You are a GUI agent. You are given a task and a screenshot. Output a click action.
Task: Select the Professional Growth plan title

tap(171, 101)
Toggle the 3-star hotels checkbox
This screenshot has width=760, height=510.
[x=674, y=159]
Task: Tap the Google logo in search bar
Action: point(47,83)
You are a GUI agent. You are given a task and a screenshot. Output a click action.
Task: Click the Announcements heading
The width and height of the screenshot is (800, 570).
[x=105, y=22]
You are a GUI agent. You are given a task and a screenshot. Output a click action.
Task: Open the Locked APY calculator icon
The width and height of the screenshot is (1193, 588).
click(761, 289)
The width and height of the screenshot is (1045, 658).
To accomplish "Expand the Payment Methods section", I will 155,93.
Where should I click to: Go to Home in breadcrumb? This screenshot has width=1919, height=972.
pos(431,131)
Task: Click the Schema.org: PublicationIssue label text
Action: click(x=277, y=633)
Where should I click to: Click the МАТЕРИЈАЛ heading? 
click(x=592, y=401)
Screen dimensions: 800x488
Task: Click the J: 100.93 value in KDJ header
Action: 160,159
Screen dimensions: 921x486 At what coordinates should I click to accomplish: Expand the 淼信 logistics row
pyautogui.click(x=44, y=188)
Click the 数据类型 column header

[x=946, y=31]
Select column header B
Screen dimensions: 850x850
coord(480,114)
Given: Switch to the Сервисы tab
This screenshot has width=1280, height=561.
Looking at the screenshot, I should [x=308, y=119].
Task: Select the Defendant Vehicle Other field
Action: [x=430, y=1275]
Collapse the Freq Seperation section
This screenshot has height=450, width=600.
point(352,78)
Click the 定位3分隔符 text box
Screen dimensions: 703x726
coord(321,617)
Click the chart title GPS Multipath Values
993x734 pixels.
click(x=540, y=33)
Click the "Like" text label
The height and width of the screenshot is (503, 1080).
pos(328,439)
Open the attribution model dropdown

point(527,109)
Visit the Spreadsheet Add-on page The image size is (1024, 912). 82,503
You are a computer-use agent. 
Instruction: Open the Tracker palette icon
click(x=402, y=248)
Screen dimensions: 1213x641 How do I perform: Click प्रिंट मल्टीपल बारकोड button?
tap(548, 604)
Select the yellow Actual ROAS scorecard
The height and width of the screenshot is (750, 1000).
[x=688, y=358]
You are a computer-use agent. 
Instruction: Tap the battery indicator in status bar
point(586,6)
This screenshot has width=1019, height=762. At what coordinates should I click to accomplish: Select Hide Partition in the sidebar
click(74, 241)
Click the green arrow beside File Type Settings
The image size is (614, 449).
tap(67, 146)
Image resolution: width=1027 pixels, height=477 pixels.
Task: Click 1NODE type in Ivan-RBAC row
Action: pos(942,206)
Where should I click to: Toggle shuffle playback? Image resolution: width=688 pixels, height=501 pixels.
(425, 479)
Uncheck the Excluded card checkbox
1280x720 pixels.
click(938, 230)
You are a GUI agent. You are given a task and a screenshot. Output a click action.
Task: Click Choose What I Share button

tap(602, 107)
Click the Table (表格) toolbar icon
****************
-- Work task --
Send back every record, precisely as written.

-- Solution to this task --
You are a GUI agent. You are given a task and a screenshot. Output a click action.
Task: Select the Professional Growth plan title

tap(171, 101)
Toggle the 3-star hotels checkbox
This screenshot has width=760, height=510.
[x=674, y=159]
Task: Tap the Google logo in search bar
Action: point(47,83)
You are a GUI agent. You are given a task and a screenshot. Output a click action.
Task: Click the Announcements heading
The width and height of the screenshot is (800, 570).
[x=105, y=22]
You are a GUI agent. You are given a task and a screenshot. Output a click action.
Task: Open the Locked APY calculator icon
The width and height of the screenshot is (1193, 588).
click(761, 289)
The width and height of the screenshot is (1045, 658).
To accomplish "Expand the Payment Methods section", I will 155,93.
Where should I click to: Go to Home in breadcrumb? This screenshot has width=1919, height=972.
pos(431,131)
Task: Click the Schema.org: PublicationIssue label text
Action: click(x=277, y=633)
Where should I click to: Click the МАТЕРИЈАЛ heading? 
click(x=592, y=401)
Screen dimensions: 800x488
Task: Click the J: 100.93 value in KDJ header
Action: 160,159
Screen dimensions: 921x486 At what coordinates should I click to accomplish: Expand the 淼信 logistics row
pyautogui.click(x=44, y=188)
Click the 数据类型 column header

[x=946, y=31]
Select column header B
Screen dimensions: 850x850
coord(480,114)
Given: Switch to the Сервисы tab
This screenshot has width=1280, height=561.
Looking at the screenshot, I should [x=308, y=119].
Task: Select the Defendant Vehicle Other field
Action: [x=430, y=1275]
Collapse the Freq Seperation section
This screenshot has height=450, width=600.
point(352,78)
Click the 定位3分隔符 text box
Screen dimensions: 703x726
coord(321,617)
Click the chart title GPS Multipath Values
993x734 pixels.
click(x=540, y=33)
Click the "Like" text label
The height and width of the screenshot is (503, 1080).
pos(328,439)
Open the attribution model dropdown

point(527,109)
Visit the Spreadsheet Add-on page The image size is (1024, 912). 82,503
You are a computer-use agent. 
Instruction: Open the Tracker palette icon
click(x=402, y=248)
Screen dimensions: 1213x641 How do I perform: Click प्रिंट मल्टीपल बारकोड button?
tap(548, 604)
Select the yellow Actual ROAS scorecard
The height and width of the screenshot is (750, 1000).
[x=688, y=358]
You are a computer-use agent. 
Instruction: Tap the battery indicator in status bar
point(586,6)
This screenshot has width=1019, height=762. At what coordinates should I click to accomplish: Select Hide Partition in the sidebar
click(74, 241)
Click the green arrow beside File Type Settings
The image size is (614, 449).
tap(67, 146)
Image resolution: width=1027 pixels, height=477 pixels.
Task: Click 1NODE type in Ivan-RBAC row
Action: pos(942,206)
Where should I click to: Toggle shuffle playback? Image resolution: width=688 pixels, height=501 pixels.
(425, 479)
Uncheck the Excluded card checkbox
1280x720 pixels.
click(938, 230)
You are a GUI agent. You are given a task and a screenshot. Output a click action.
Task: Click Choose What I Share button

tap(602, 107)
Click the Table (表格) toolbar icon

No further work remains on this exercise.